Especially when it blocks progress and enjoyment of the hobby.
As an example, take Algaefix. I admit it's a pretty nasty algaecide. It kills algae. It kills shrimp. It sometimes even kills fish. But the bias and outrage against its use is so great that people won't even consider alternate uses.
I was faced with the task of saving a mass of java moss infested with invasive cladophora. That algae is tough. It isn't killed by any dose of H2O2 or Excel that won't also kill the moss. It also thrives in the same conditions as plants, so it can't be cured by balance.
Faced with the prospect of throwing all my moss out, I hit on a new idea of using Algaefix outside the tank, as a dip. The result was dead clado, java moss in perfect health. And no risk to my fish, since it was never used in the tank. Since then, I've found the same method works equally well on some other algae as well.

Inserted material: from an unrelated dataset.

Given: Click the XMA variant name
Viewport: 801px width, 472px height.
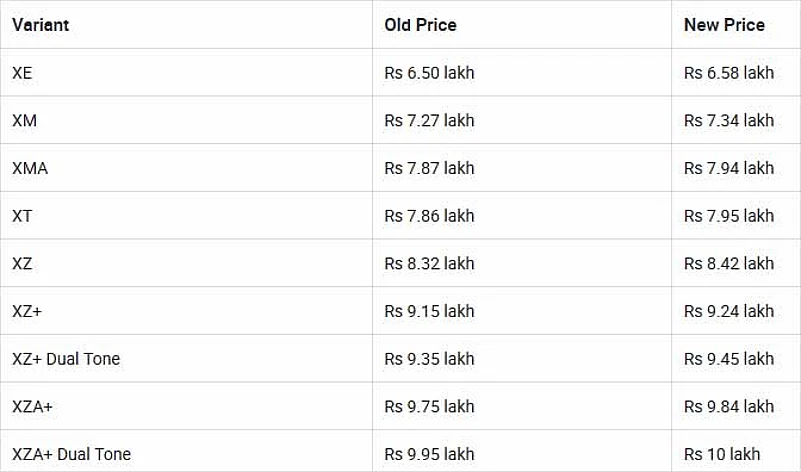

So I've discovered a very useful dip, which is spectacularly effective against many algae. It doesn't damage plants like other dips frequently do. It can be used to salvage plants that are normally unsalvageable, or to remove algae from new plants before they are introduced to your tank. You'd think people would be all over that, like my idea to use Excel as a spot treatment (yep, I introduced that). Right?
Wrong. I drop the suggestion every few months. It's not catching on. Algaefix=bad!
Oh well. Maybe in another seven years?